| What you have to do |
An exact copy is required of the lines running from the one that contains "Image resolution: width=565" to the end of the material, both ends included, with pictures omitted.

------ Extracted information

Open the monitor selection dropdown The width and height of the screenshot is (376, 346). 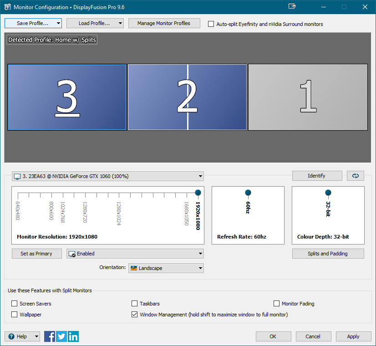point(108,176)
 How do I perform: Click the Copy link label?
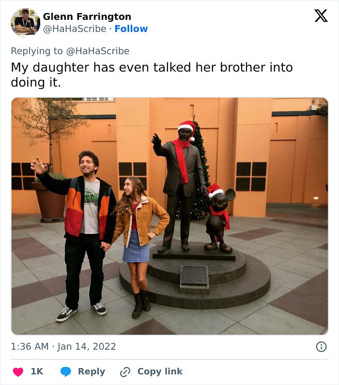click(160, 371)
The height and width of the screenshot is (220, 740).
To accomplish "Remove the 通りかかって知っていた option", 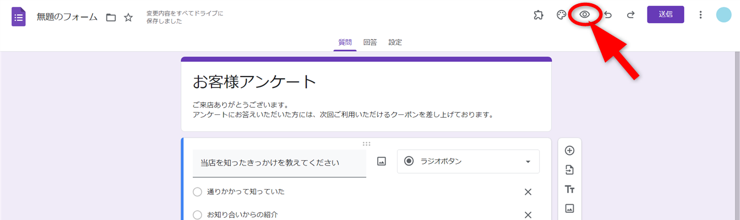I will 527,192.
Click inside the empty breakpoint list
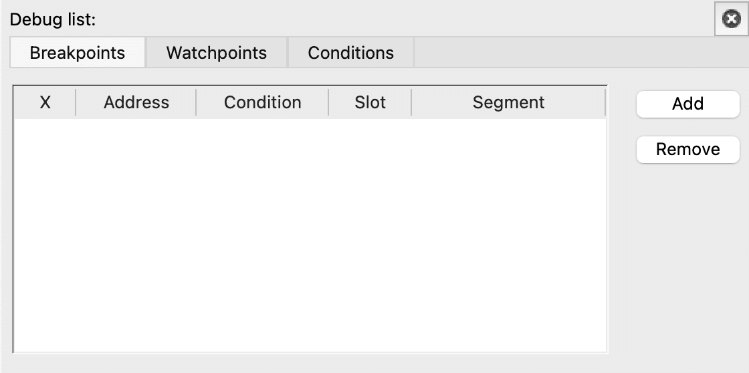The image size is (749, 373). click(x=310, y=234)
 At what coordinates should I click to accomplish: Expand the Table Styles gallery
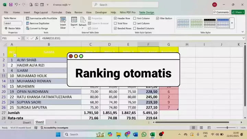pyautogui.click(x=232, y=23)
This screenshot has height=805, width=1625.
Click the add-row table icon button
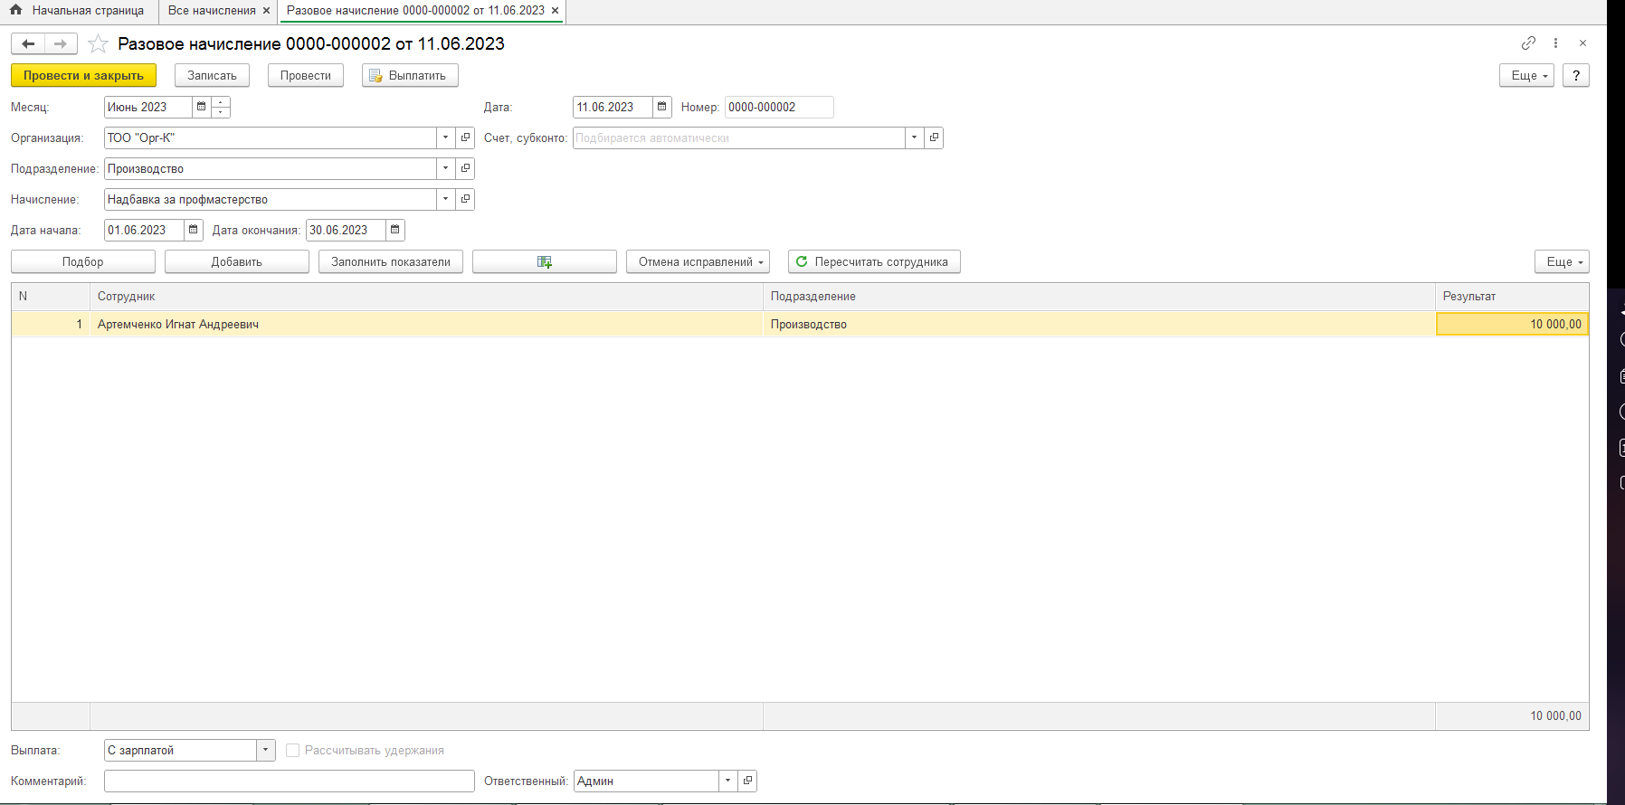[544, 262]
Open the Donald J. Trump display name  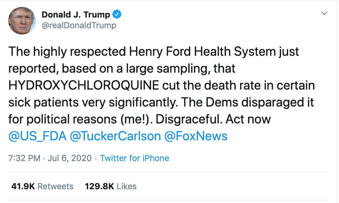click(76, 15)
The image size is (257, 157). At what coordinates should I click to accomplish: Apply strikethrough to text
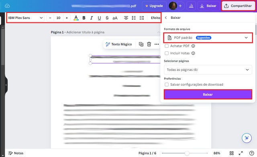[x=107, y=18]
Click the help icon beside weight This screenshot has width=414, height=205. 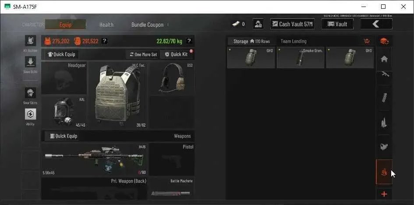189,41
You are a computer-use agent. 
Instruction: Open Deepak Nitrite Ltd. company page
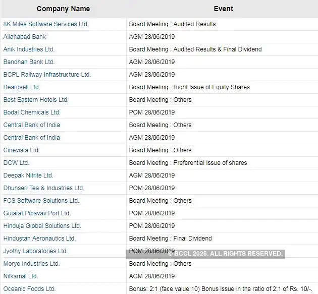[28, 175]
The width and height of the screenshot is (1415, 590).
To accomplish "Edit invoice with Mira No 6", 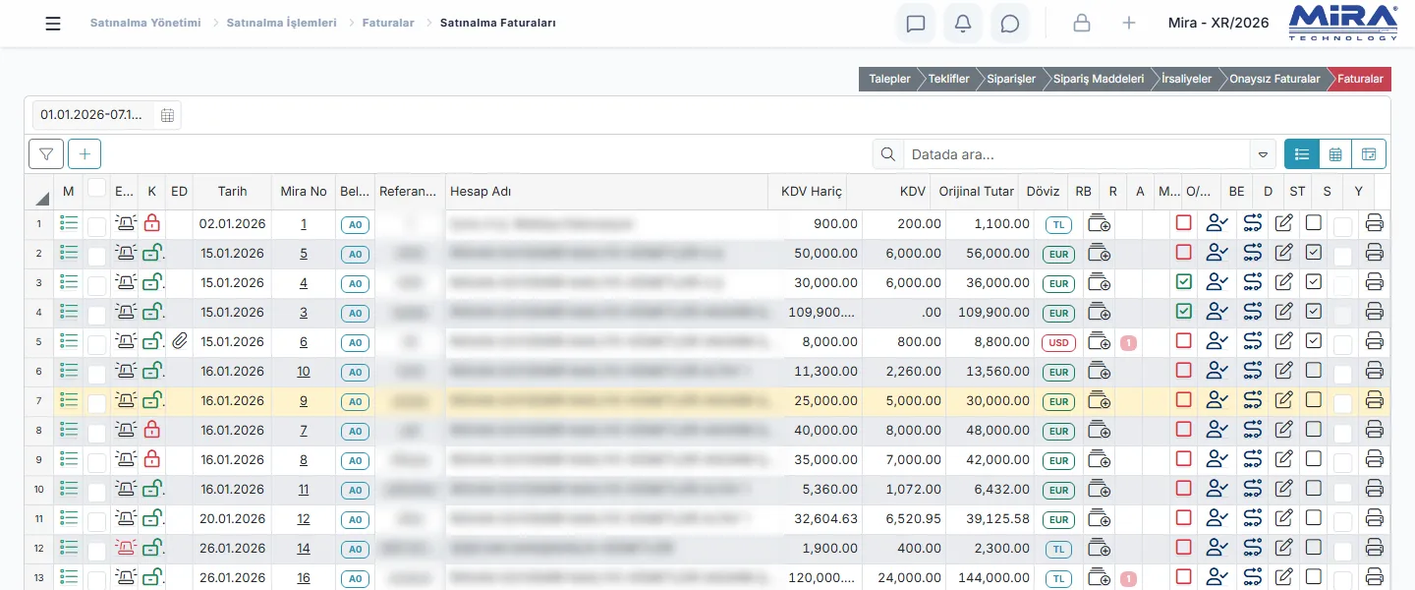I will (x=1283, y=341).
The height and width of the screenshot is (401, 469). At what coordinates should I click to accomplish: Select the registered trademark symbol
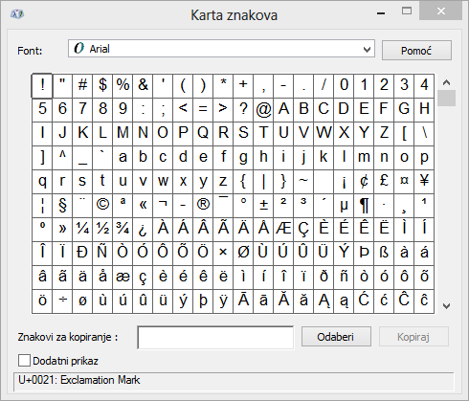pos(203,206)
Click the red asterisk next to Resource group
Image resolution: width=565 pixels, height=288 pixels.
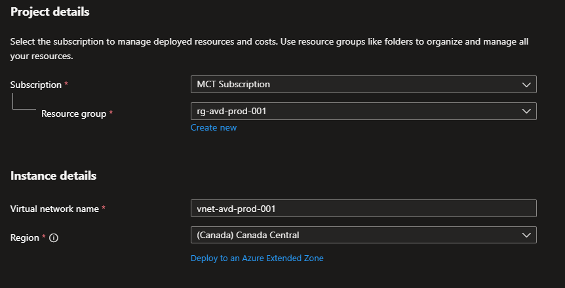[x=111, y=113]
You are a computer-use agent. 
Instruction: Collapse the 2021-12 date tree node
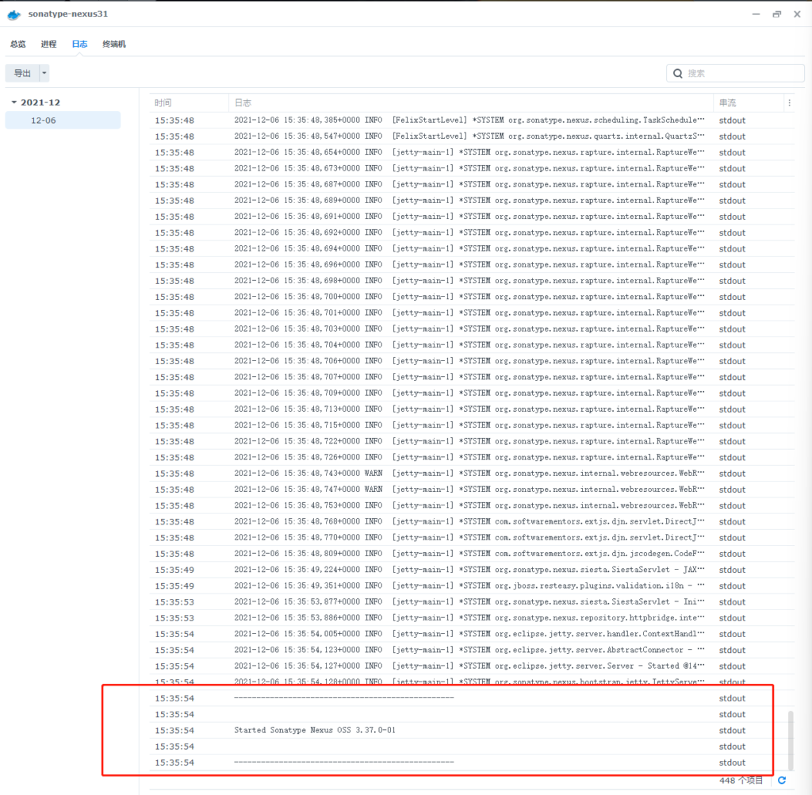[14, 102]
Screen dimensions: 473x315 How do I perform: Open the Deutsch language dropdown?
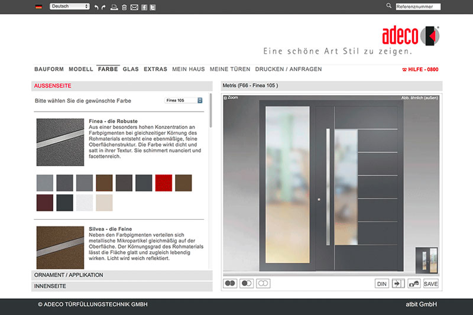click(69, 7)
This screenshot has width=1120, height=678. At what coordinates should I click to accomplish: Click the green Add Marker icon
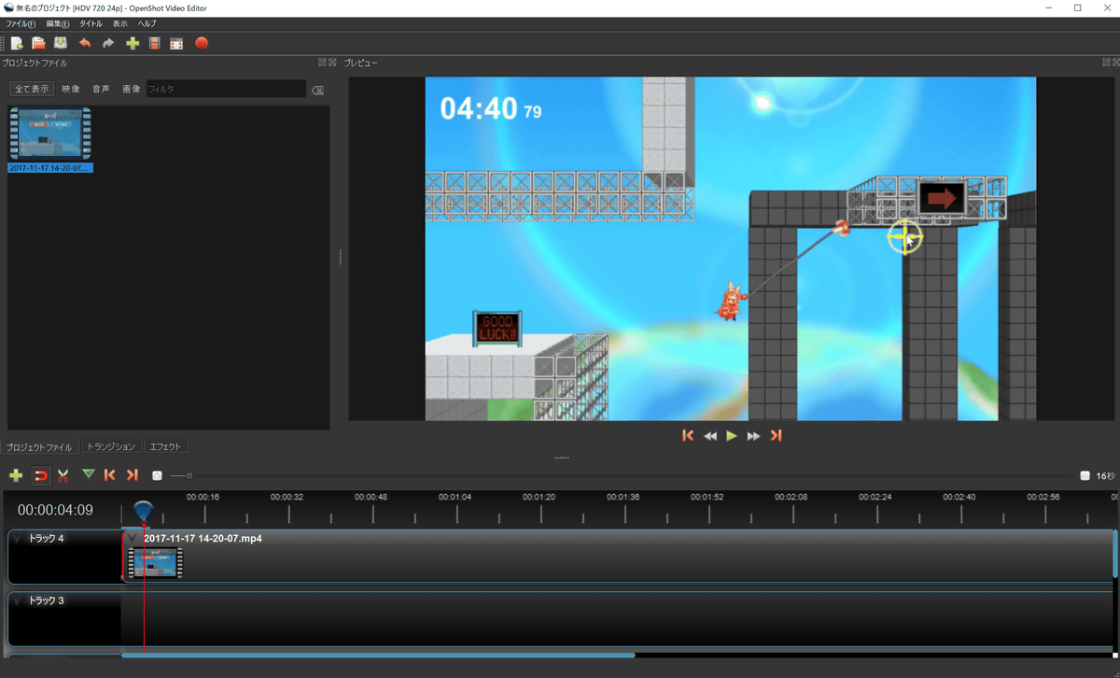89,474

------------

| Answer space |
Image resolution: width=565 pixels, height=288 pixels.
[x=111, y=113]
You are a computer-use agent. 
Instruction: Collapse the 2021-12 date tree node
[14, 102]
Screen dimensions: 473x315 How do I perform: Open the Deutsch language dropdown?
click(69, 7)
This screenshot has width=1120, height=678. At what coordinates should I click to accomplish: Click the green Add Marker icon
89,474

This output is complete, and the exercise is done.